Mitochondrial and oxidative stress play critical roles in the pathogenic mechanisms of
carbon monoxide (CO)-induced toxicity. This study was designed to evaluate whether the serum levels of specific stress
biomarkers might reflect
brain injury and act as prognostic markers for the development of neurocognitive sequelae following CO
poisoning. We analyzed the data from 51 adult patients admitted with acute CO
poisoning and measured the serum level expression of
growth differentiation factor 15 (GDF15) and
fibroblast growth factor 21 (
FGF21), indicators of mitochondrial stress, and
8-Oxo-2'-deoxyguanosine (8-OHdG) and
malondialdehyde (MDA), indicators of oxidative stress. Serum was collected upon arrival at the hospital, at 24 h post treatment, and within 7 days of HBO2
therapy. Global Deterioration Scale scores were measured 1 month post incident and used to place the patients in either favorable or poor outcome groups.

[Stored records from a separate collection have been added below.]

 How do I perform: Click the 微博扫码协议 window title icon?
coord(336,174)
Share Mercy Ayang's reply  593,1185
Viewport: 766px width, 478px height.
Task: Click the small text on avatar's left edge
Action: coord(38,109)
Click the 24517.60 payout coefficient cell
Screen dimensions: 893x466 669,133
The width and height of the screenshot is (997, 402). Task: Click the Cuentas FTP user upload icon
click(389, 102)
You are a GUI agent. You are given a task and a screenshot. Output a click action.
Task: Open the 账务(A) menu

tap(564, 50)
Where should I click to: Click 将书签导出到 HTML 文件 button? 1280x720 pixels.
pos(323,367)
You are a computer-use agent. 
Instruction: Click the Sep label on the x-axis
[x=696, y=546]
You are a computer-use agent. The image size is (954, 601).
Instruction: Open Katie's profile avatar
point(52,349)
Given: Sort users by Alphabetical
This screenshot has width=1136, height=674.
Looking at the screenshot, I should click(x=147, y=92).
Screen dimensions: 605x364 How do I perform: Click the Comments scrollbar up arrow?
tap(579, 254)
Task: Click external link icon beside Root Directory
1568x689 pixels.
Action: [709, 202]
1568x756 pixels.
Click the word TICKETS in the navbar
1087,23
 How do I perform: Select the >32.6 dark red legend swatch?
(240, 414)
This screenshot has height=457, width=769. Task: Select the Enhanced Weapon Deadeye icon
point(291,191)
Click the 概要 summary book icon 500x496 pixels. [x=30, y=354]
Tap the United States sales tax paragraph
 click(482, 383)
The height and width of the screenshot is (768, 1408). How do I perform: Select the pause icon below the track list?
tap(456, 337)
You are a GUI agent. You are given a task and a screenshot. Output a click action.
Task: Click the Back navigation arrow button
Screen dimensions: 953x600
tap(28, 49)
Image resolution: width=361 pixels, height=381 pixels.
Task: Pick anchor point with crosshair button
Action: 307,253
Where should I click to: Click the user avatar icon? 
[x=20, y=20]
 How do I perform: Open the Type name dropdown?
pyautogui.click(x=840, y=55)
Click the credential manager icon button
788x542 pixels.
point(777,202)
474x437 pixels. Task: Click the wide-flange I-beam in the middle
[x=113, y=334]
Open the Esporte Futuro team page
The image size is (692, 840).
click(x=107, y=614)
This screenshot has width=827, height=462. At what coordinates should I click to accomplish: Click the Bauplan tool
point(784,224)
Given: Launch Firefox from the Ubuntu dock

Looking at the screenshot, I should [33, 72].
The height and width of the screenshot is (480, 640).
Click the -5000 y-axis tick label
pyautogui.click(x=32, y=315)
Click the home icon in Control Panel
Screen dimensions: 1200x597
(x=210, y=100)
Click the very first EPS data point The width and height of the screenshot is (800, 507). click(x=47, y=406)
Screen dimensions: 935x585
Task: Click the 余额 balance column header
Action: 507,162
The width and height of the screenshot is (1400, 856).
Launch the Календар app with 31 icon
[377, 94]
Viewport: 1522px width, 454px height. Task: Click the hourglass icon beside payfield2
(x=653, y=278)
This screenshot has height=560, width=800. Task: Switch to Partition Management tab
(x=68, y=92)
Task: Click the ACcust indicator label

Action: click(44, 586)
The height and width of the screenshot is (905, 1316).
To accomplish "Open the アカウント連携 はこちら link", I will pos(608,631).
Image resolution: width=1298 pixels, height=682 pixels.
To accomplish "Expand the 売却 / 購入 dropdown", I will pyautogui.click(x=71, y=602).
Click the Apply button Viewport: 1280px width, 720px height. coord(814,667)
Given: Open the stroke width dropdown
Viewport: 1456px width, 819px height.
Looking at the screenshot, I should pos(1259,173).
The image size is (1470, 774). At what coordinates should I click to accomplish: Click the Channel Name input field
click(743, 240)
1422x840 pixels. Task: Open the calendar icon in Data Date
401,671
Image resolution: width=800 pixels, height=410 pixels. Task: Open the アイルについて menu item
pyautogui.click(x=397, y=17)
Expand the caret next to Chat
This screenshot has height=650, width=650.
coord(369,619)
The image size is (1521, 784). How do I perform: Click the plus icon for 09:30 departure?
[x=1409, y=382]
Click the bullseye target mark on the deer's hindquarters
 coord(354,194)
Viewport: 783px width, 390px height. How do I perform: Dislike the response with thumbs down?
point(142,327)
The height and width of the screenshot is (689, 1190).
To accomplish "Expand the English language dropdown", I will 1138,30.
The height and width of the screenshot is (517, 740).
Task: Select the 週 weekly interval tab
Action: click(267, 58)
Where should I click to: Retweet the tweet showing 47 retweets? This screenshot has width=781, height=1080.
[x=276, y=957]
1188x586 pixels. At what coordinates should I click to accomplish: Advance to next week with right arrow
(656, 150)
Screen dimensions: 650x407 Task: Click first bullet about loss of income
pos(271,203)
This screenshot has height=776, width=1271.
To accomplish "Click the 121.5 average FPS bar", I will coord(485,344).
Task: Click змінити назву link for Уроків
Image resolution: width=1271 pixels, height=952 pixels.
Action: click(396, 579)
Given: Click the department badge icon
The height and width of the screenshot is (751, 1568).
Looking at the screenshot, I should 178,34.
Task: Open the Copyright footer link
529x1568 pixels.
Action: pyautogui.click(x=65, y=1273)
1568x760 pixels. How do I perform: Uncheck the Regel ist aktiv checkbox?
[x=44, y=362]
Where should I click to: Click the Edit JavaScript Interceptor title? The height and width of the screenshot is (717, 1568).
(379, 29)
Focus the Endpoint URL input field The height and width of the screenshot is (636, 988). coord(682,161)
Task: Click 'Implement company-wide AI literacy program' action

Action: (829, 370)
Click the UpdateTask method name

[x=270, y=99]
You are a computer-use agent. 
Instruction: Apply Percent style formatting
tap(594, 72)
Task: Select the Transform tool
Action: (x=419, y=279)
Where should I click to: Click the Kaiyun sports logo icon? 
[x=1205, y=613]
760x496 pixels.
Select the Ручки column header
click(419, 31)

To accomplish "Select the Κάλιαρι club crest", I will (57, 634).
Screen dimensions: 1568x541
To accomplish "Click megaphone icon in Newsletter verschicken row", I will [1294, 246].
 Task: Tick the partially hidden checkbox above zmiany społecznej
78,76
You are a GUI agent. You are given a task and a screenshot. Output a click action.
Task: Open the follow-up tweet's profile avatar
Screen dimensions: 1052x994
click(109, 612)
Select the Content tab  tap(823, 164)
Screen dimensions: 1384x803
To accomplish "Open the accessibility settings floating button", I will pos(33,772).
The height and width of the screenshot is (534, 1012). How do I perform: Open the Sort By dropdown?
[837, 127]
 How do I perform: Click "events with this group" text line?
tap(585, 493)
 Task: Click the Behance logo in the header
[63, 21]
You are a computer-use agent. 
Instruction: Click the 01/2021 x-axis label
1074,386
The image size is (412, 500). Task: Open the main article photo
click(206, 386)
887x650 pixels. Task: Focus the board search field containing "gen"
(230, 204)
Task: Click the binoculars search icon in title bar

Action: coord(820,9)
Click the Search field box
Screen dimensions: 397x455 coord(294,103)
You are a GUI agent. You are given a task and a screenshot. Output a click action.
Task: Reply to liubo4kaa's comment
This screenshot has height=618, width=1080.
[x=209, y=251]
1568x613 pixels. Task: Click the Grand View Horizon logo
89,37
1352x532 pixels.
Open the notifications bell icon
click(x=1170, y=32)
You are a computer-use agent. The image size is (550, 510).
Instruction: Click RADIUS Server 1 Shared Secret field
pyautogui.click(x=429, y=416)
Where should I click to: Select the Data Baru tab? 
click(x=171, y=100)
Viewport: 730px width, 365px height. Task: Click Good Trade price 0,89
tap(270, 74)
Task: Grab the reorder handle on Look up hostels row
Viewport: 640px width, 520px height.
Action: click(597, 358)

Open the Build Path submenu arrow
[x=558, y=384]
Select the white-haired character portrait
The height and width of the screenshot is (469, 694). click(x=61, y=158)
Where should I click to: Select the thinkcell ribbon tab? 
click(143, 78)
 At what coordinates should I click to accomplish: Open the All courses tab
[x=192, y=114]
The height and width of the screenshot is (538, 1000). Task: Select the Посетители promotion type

Initial serum GDF15 and 8-OHdG concentrations were significantly increased in the poor-outcome group and all four
biomarkers decreased at 24 h post HBO2
therapy, and were then maintained or further decreased at the 1-week mark. Notably, the degree of change in these
biomarkers between baseline and 24 h post HBO2 were significantly larger in the poor-outcome group, reflecting greater CO-associated stress, confirming that post-CO
poisoning serum
biomarker levels and their response to HBO2 were proportional to the initial stress. We suggest that these
biomarkers accurately reflect neuronal toxicity in response to CO
poisoning, which is consistent with their activity in other pathologies.